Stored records
_ _ _ _ _

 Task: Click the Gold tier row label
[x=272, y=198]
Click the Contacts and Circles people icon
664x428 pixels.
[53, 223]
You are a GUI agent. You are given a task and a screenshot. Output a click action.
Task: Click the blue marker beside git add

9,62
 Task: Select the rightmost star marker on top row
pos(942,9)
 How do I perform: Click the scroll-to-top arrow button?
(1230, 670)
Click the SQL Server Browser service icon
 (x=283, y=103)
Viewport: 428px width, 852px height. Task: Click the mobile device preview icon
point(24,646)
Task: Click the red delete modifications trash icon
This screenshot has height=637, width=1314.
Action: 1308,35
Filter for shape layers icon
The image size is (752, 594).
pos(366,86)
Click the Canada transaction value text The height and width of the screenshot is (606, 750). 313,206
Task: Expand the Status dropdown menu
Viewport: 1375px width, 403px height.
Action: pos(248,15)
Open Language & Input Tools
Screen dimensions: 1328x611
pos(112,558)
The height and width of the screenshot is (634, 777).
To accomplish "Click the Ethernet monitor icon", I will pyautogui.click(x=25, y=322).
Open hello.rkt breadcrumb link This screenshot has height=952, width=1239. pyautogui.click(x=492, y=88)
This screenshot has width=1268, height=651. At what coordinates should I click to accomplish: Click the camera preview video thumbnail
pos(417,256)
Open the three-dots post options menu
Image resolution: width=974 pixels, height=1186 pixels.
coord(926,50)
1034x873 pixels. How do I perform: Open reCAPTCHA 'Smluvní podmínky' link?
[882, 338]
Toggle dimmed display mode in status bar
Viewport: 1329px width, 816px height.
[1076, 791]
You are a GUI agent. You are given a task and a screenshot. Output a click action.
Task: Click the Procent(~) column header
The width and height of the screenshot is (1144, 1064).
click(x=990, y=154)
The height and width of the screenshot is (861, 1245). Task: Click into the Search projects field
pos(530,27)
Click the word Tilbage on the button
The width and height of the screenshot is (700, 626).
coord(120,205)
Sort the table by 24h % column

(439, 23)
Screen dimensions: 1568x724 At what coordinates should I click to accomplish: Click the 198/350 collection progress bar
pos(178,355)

_ _ _ _ _

## [EXERCISE PROMPT]
In restating the data, begin at its first line, reproduce each line word for word, and conclude with the line that contains "Open hello.rkt breadcrumb".

## [TASK RESPONSE]
 Task: Click the Gold tier row label
[x=272, y=198]
Click the Contacts and Circles people icon
664x428 pixels.
[53, 223]
You are a GUI agent. You are given a task and a screenshot. Output a click action.
Task: Click the blue marker beside git add

9,62
 Task: Select the rightmost star marker on top row
pos(942,9)
 How do I perform: Click the scroll-to-top arrow button?
(1230, 670)
Click the SQL Server Browser service icon
 (x=283, y=103)
Viewport: 428px width, 852px height. Task: Click the mobile device preview icon
point(24,646)
Task: Click the red delete modifications trash icon
This screenshot has height=637, width=1314.
Action: 1308,35
Filter for shape layers icon
The image size is (752, 594).
pos(366,86)
Click the Canada transaction value text The height and width of the screenshot is (606, 750). 313,206
Task: Expand the Status dropdown menu
Viewport: 1375px width, 403px height.
Action: pos(248,15)
Open Language & Input Tools
Screen dimensions: 1328x611
pos(112,558)
The height and width of the screenshot is (634, 777).
To accomplish "Click the Ethernet monitor icon", I will pyautogui.click(x=25, y=322).
Open hello.rkt breadcrumb link This screenshot has height=952, width=1239. pyautogui.click(x=492, y=88)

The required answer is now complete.